Etta Ruth Hollins, Professor and Chair
of Teacher Education, University of Southern California. Dr. Hollins
is a leading scholar on preparing teachers for culturally diverse populations.
Her books include Culture in School Learning, Transforming Curriculum
for a Culturally Diverse Society, Teaching Diverse Populations, Preparing
Teachers for Cultural Diversity, Pathways to Success in School,
and Ethnic and Racial Identity in School Practices. Dr. Hollins
was Vice President of AERA's Division G, Social Contexts of Education.
Peter McLaren, Professor of Education,
University of California, Los Angeles. Dr. McLaren is a leading scholar
on critical pedagogy, multicultural education, critical ethnography,
and critical theory. His recent books include Revolutionary Multiculturalism;
Che Guevara, Paulo Freire, and the Pedagogy of Revolution; Marxism Against
Postmodernism in Educational Theory; and Life in Schools: An
Introduction to Critical Pedagogy in the Foundations of Education,
now in its fourth edition. Dr. McLaren
is the inaugural recipient of the Paulo Freire Social Justice Award
presented by Chapman University in 2002.
Breakout
Session #1
10:45-12:15
1.1
Workshop: Building Empathy in a Time of War
Using techniques from the dramatic arts,
participants will engage in activities that promote empathy toward the
human condition during war. Participants will learn how to guide students
in expressing and analyzing their cognitive and emotional responses
to war through role-playing, writing, and discussion. (Eugenie Chan
and Annie Elias, Marin Academy)
1.2 Workshop: Disrupting
Oppression in and as a Consequence of Science: Ideas for Teacher Educators
and Science Teachers
Drawing from historical incidents and generating
conversation about objectivity and voice, participants will explore
ways to integrate issues such as gender, race, globalization, and war
into a high school science or teacher education program. Participants
will experience activities that address the potentially oppressive or
liberating nature of science. (Thomas M. Philip, University of California,
Berkeley)
1.3 Paper Presentations:
Thinking Globally
Exploring Alternative
Paradigms for Understanding the Post-9/11 Multicultural Classroom
In this paper, I begin by questioning
the artificial divides we have created as: pre and post 9-11; The
West and the Rest; Us versus Them. Why do we see the world in terms
of evolutionary linear progression in which the United States provides
the roadmap for the rest of the world? In this paper I use the work
of Charles Mills (The Racial Contract) and Vine deLoria (God is Red)
to explore two alternative paradigms that could help us shift the
way we look at the world. (Leny Mendoza Strobel, Sonoma State University)
Pedagogies of
Presence: Resisting the Violence of Erasure
Hegemonic understandings of war fail
to recognise the historical consistencies, persistence and immediacy
of imperial violences and occupations. This paper encourages pedagogies
of presence that contest the boundaries demarcating "times of
war" from "times of peace," thereby resisting the erasures
enforced through wilful denials of the contiguities of west/east,
north/south, dominance/subordination, and visible/invisble. (Fairn
Herising and Proma Tagore, University of Victoria, Canada)

**Material supplied**
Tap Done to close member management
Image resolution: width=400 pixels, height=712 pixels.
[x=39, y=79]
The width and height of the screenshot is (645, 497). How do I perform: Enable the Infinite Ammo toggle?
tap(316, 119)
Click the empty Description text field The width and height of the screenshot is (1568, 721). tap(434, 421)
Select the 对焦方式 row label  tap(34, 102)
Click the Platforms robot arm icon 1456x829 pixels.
--
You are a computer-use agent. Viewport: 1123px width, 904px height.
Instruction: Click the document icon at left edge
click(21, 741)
...
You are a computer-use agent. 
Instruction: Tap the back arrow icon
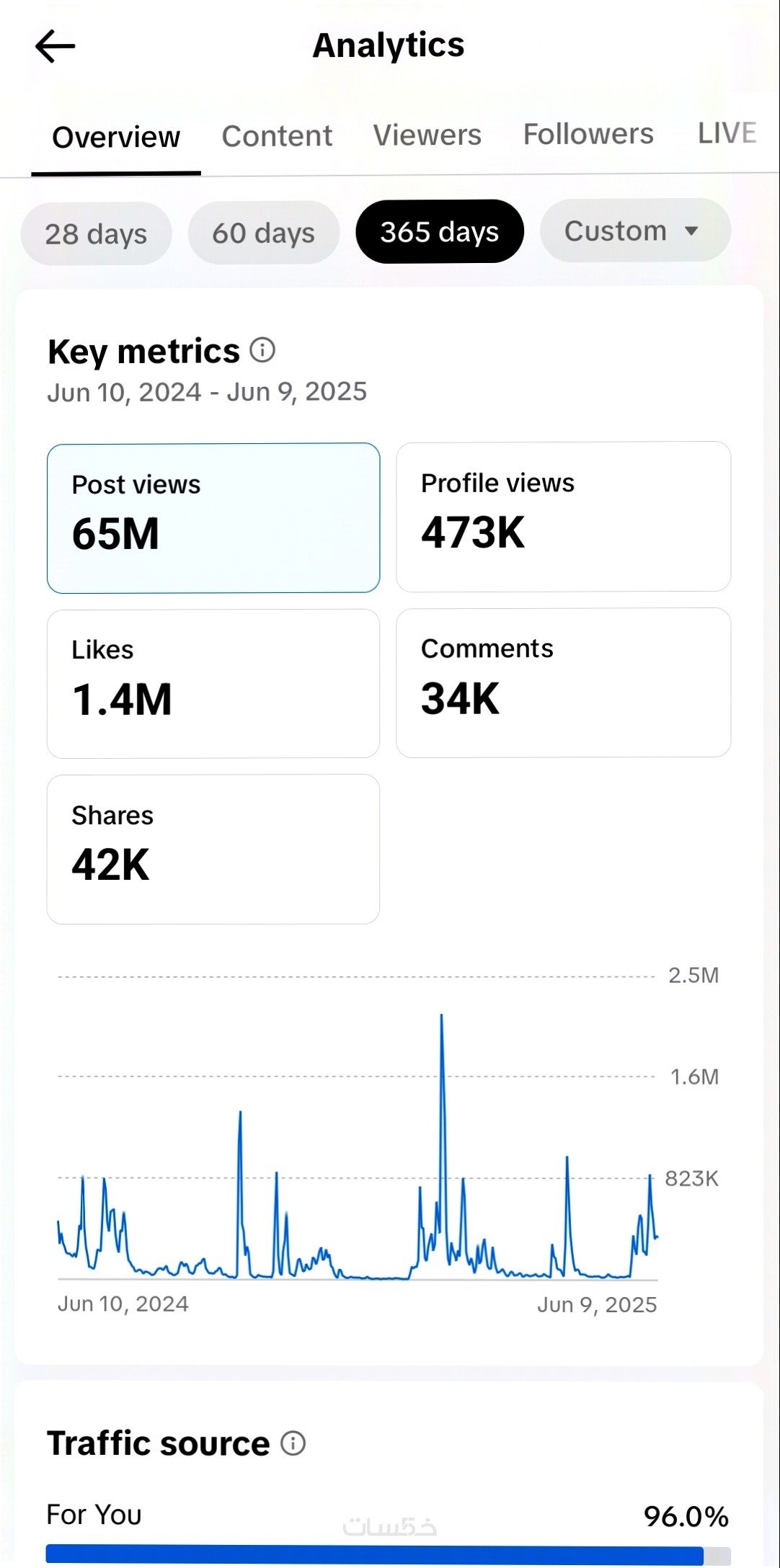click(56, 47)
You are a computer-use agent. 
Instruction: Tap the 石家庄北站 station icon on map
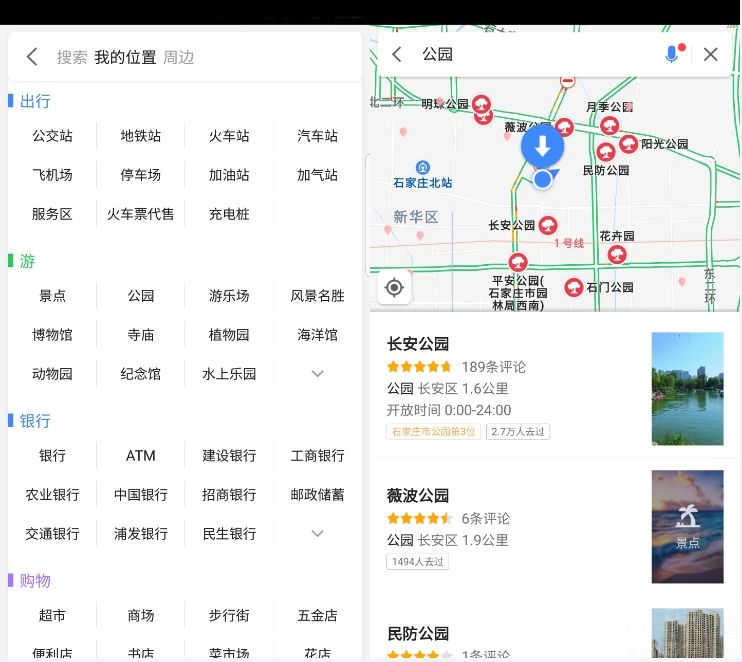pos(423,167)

**Exercise tasks**
[1] In the conference program, which award was Peter McLaren the inaugural recipient of?
[2] Extract everything in the conference program from "Peter McLaren, Professor" down to "University in 2002.".
[3] Write the next part of the conference program, picking up after its last line.
The items play no part in this.

**Final results**
[1] The Paulo Freire Social Justice Award, presented by Chapman University in 2002.

[2]
Peter McLaren, Professor of Education,
University of California, Los Angeles. Dr. McLaren is a leading scholar
on critical pedagogy, multicultural education, critical ethnography,
and critical theory. His recent books include Revolutionary Multiculturalism;
Che Guevara, Paulo Freire, and the Pedagogy of Revolution; Marxism Against
Postmodernism in Educational Theory; and Life in Schools: An
Introduction to Critical Pedagogy in the Foundations of Education,
now in its fourth edition. Dr. McLaren
is the inaugural recipient of the Paulo Freire Social Justice Award
presented by Chapman University in 2002.

[3]
When Cosmopolitan
Teachers Meet Patriotic Students
In the face of the terror of terrorism
and the war against terrorism, many educators are eager to transform
nation-state based civic or citizenship education into a cosmopolitan
educational venture. Yet, the rising tide of patriotism often overshadows
or even undermines cosmopolitan educational endeavors. In this paper,
I inquire into the promises and predicaments of integrating cosmopolitanism
into civic education in an age of uncertainty. (Huey-li Li, University
of Akron)
What Do Free Trade,
Race Fear, and War All Have in Common?: What Teachers Can Do in Their
Classrooms to Respond to the Neoliberal Challenge
This presentation explores how race and
race fear have been used as a smokescreen while a small group of "free
market capitalists" wrested away the democracy from the American
public, how this same group of conservatives is using war as a strategy
to maintain and extend control over the democracy, how progressives
have unwittingly played into the hands of those elites, what can be
done now, in schools to reverse this process, and the larger role
of education in promoting a more "participatory" democracy.
(Greg Tanaka, Pacific Oaks College)
Breakout
Session #2
12:30-2:00
2.1
Workshop:
What's Math Got to Do With It?: How to Talk About War and Peace in a Mathematics
Class
Although mathematics is a discipline that
purports to teach logical analysis and critical thinking, it is not
easy to apply these skills directly to social issues--in particular
the contemporary "war on terrorism"--directly in the classroom.
The author will share lessons she has developed to do just this in both
elementary and advanced mathematics classes. (Bonnie Shulman, Bates
College)
2.2 Paper Presentations:
Intervening Policy
Building an Alliance:
Empowering Educators through Leadership In and Out of School
This paper presents lessons learned in
forming and developing the on-going Alliance for Academic Freedom
to support Albuquerque educators disciplined for balanced school discussions
of the U.S. invasion of Iraq. This paper addresses the issue of who
and what is made acceptable and marginal in schools during times of
war and argues that empowering educators to teach toward social justice
requires leadership within and without the school system. (Eric Haas,
Arizona State University; Jan Hart, Technical Vocational Institute)
Manchester Model
for Transformative Teaching and Learning
The Manchester Model proposes to redirect
traditional undergraduate teacher education towards curricula of philosophy,
psychology, theology, literature, arts, peace studies, and conflict
transformation. The model addresses the questions of why and how we
have schooling as it pursues equality and socioeconomic justice for
those disenfranchised by education under American schools. (Lindan
B. Hill, Manchester College)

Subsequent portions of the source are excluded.